YOUR TASK: The exercise asks for every line of the data to be reproduced exactly.

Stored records
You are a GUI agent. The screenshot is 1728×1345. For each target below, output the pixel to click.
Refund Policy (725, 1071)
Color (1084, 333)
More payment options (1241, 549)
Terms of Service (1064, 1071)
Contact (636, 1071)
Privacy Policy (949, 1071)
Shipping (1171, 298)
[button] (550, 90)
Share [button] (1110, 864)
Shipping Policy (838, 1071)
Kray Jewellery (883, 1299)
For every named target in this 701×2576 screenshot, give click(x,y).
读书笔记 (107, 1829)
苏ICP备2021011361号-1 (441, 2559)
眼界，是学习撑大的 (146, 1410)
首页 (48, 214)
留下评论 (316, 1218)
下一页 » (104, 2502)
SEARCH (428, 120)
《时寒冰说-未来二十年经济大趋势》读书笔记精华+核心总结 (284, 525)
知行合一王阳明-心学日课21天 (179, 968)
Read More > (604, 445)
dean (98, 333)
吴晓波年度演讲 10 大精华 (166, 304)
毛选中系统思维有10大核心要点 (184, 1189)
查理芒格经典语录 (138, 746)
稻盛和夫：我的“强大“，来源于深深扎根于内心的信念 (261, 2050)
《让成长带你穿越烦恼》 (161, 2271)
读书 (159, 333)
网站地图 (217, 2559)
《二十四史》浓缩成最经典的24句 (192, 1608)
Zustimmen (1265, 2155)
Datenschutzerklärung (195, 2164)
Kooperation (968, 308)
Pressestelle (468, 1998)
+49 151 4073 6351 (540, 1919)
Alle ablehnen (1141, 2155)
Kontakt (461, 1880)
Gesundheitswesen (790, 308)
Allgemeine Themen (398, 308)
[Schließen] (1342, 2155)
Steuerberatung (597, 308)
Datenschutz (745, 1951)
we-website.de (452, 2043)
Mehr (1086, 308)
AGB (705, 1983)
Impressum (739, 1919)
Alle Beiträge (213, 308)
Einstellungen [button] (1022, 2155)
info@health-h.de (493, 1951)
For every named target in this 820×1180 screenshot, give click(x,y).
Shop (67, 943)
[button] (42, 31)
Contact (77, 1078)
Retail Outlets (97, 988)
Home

RESPONSE AREA:
You are a GUI agent. The screenshot is 1728×1345. For each target below, output the pixel to click.
Refund Policy (725, 1071)
Color (1084, 333)
More payment options (1241, 549)
Terms of Service (1064, 1071)
Contact (636, 1071)
Privacy Policy (949, 1071)
Shipping (1171, 298)
[button] (550, 90)
Share [button] (1110, 864)
Shipping Policy (838, 1071)
Kray Jewellery (883, 1299)
For every named target in this 701×2576 screenshot, give click(x,y).
读书笔记 (107, 1829)
苏ICP备2021011361号-1 (441, 2559)
眼界，是学习撑大的 (146, 1410)
首页 (48, 214)
留下评论 (316, 1218)
下一页 » (104, 2502)
SEARCH (428, 120)
《时寒冰说-未来二十年经济大趋势》读书笔记精华+核心总结 (284, 525)
知行合一王阳明-心学日课21天 (179, 968)
Read More > (604, 445)
dean (98, 333)
吴晓波年度演讲 10 大精华 (166, 304)
毛选中系统思维有10大核心要点 (184, 1189)
查理芒格经典语录 (138, 746)
稻盛和夫：我的“强大“，来源于深深扎根于内心的信念 (261, 2050)
《让成长带你穿越烦恼》 (161, 2271)
读书 (159, 333)
网站地图 (217, 2559)
《二十四史》浓缩成最经典的24句 (192, 1608)
Zustimmen (1265, 2155)
Datenschutzerklärung (195, 2164)
Kooperation (968, 308)
Pressestelle (468, 1998)
+49 151 4073 6351 (540, 1919)
Alle ablehnen (1141, 2155)
Kontakt (461, 1880)
Gesundheitswesen (790, 308)
Allgemeine Themen (398, 308)
[Schließen] (1342, 2155)
Steuerberatung (597, 308)
Datenschutz (745, 1951)
we-website.de (452, 2043)
Mehr (1086, 308)
AGB (705, 1983)
Impressum (739, 1919)
Alle Beiträge (213, 308)
Einstellungen [button] (1022, 2155)
info@health-h.de (493, 1951)
For every named target in this 820×1180 screenshot, give click(x,y).
Shop (67, 943)
[button] (42, 31)
Contact (77, 1078)
Retail Outlets (97, 988)
Home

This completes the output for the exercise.